Selected Features: ['INDUS' 'NOX' 'RM' 'PTRATIO' 'LSTAT']

In this example, we select the top 5 features based on mutual information scores using the mutual_info_regression score function. We visualise the feature scores using a bar plot. This method is also good for datasets with a categorical target but instead of using 'mutual_info_regression' as the score_func we would import and use 'mutual_info_classif' instead.

Sequential Feature Selection

Sequential Feature Selection is a method that combines multiple feature subsets and evaluates their performance using a machine learning model. Let's visualise the feature performance using a line plot.

import matplotlib.pyplot as plt
import numpy as np
from sklearn.feature_selection import SequentialFeatureSelector
from sklearn.linear_model import LinearRegression
from sklearn.datasets import load_boston

# Load the Boston Housing dataset
data = load_boston()
X = data.data
y = data.target

# Perform sequential feature selection
estimator = LinearRegression()
selector = SequentialFeatureSelector(estimator, n_features_to_select=5, direction='forward')
selector.fit(X, y)

# Get the selected feature indices
selected_indices = np.where(selector.support_)[0]
selected_features = data.feature_names[selected_indices]

# Get the feature performance (manually store performance scores)
performance = []

for step in range(1, len(selected_indices) + 1):
    subset_indices = selected_indices[:step]
    X_subset = X[:, subset_indices]
    score = -np.mean(np.abs(np.mean(LinearRegression().fit(X_subset, y).predict(X_subset) - y)))
    performance.append(score)

# Plot the feature performance
plt.figure(figsize=(10, 6))
plt.plot(range(1, len(performance) + 1), performance, marker='o')
plt.xticks(range(1, len(performance) + 1), selected_features, rotation=90)
plt.xlabel('Features')
plt.ylabel('Performance')
plt.title('Sequential Feature Selection: Feature Performance')
plt.show()

print("Selected Features:")
print(selected_features)

Selected Features: ['CRIM' 'CHAS' 'RM' 'PTRATIO' 'LSTAT']

In this example, we use LinearRegression as the estimator and select the top 5 features using the forward selection approach. We visualise the feature performance using a line plot.

Conclusion

In conclusion, feature selection techniques are essential for improving machine learning models by selecting the most relevant features and reducing dimensionality. In this guide, we explored various techniques and applied them to the Boston Housing dataset.
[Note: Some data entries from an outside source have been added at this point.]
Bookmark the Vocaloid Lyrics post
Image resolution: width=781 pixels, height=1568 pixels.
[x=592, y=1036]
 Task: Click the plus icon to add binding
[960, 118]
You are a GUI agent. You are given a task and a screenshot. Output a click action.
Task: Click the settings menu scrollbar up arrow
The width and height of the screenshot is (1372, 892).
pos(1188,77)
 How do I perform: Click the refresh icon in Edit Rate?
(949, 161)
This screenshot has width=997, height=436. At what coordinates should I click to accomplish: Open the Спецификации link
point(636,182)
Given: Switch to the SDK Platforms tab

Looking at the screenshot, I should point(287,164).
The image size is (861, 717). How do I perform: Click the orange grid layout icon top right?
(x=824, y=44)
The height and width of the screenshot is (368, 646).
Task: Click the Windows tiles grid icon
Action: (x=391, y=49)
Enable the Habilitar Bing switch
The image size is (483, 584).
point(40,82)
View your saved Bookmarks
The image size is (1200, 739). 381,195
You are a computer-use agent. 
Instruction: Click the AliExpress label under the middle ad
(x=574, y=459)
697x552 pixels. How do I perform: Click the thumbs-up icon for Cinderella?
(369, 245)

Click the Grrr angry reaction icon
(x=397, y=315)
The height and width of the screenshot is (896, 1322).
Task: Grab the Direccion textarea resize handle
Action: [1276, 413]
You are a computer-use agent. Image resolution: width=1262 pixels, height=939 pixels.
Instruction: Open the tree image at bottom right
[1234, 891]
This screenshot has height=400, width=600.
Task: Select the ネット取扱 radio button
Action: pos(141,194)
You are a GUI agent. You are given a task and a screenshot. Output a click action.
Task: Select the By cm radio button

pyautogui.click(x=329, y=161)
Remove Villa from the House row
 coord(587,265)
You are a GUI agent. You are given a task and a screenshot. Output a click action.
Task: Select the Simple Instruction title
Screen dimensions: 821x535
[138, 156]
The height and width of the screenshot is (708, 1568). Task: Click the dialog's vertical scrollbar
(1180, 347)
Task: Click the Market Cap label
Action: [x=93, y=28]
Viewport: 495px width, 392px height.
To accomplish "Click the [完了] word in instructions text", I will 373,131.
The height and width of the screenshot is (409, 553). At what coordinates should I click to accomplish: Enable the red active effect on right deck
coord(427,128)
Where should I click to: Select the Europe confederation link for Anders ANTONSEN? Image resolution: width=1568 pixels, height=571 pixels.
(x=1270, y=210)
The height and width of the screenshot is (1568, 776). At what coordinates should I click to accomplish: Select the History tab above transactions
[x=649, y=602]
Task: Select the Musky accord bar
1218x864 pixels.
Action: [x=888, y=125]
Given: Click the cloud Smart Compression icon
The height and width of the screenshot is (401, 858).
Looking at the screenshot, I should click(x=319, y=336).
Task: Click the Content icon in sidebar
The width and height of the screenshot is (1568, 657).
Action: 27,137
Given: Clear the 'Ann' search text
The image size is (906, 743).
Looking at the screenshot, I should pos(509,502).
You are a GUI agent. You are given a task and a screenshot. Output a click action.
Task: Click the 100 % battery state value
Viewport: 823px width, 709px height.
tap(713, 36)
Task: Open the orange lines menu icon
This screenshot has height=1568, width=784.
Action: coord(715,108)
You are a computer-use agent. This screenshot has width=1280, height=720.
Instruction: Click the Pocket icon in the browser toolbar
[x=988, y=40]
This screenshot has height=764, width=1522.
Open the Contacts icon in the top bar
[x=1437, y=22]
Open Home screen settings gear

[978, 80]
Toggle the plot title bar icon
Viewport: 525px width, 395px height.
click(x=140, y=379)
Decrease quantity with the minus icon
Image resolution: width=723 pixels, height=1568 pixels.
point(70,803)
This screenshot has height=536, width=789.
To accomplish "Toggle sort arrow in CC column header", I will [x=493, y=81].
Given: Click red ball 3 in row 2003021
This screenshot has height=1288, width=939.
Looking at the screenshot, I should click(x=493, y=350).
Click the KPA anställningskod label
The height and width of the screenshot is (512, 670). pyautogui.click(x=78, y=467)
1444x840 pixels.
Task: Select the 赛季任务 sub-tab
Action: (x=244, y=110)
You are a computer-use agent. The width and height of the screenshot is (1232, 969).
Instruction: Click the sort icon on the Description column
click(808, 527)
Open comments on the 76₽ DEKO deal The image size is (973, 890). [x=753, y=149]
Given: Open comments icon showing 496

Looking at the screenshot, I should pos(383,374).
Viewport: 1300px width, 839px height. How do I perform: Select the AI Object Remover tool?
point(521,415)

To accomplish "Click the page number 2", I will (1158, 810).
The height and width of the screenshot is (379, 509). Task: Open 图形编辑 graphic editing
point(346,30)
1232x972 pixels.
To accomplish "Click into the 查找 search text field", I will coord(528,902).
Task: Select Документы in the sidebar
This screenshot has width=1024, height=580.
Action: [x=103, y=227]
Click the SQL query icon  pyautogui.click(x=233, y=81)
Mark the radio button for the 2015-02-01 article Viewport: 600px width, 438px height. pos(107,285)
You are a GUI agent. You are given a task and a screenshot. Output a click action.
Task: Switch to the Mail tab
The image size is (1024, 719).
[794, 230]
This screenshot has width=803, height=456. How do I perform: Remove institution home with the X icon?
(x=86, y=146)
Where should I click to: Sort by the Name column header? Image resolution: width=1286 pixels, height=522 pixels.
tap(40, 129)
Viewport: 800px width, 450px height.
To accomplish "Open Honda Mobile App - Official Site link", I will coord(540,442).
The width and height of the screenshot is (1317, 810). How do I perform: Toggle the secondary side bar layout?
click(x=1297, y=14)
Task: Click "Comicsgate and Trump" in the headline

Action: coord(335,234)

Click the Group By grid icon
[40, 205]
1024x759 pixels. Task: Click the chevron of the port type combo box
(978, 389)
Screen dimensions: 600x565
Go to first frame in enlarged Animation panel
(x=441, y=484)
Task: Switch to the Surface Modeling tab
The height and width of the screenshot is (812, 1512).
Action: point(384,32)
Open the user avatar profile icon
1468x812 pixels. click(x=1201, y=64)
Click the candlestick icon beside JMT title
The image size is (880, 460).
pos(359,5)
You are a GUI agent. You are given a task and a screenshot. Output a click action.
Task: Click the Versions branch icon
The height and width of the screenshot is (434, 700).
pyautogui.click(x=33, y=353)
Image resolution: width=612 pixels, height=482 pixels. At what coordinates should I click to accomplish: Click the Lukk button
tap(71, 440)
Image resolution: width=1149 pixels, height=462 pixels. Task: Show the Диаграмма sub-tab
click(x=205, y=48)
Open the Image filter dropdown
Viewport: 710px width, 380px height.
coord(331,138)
By incorporating these feature selection techniques into your machine learning workflow, you can enhance model performance, reduce overfitting, and gain better insights into the underlying data patterns. Consider experimenting with different techniques and evaluating their impact on your specific dataset and task to identify the most effective feature subset. Ultimately, feature selection empowers you to build more robust, interpretable models that deliver accurate predictions and valuable insights.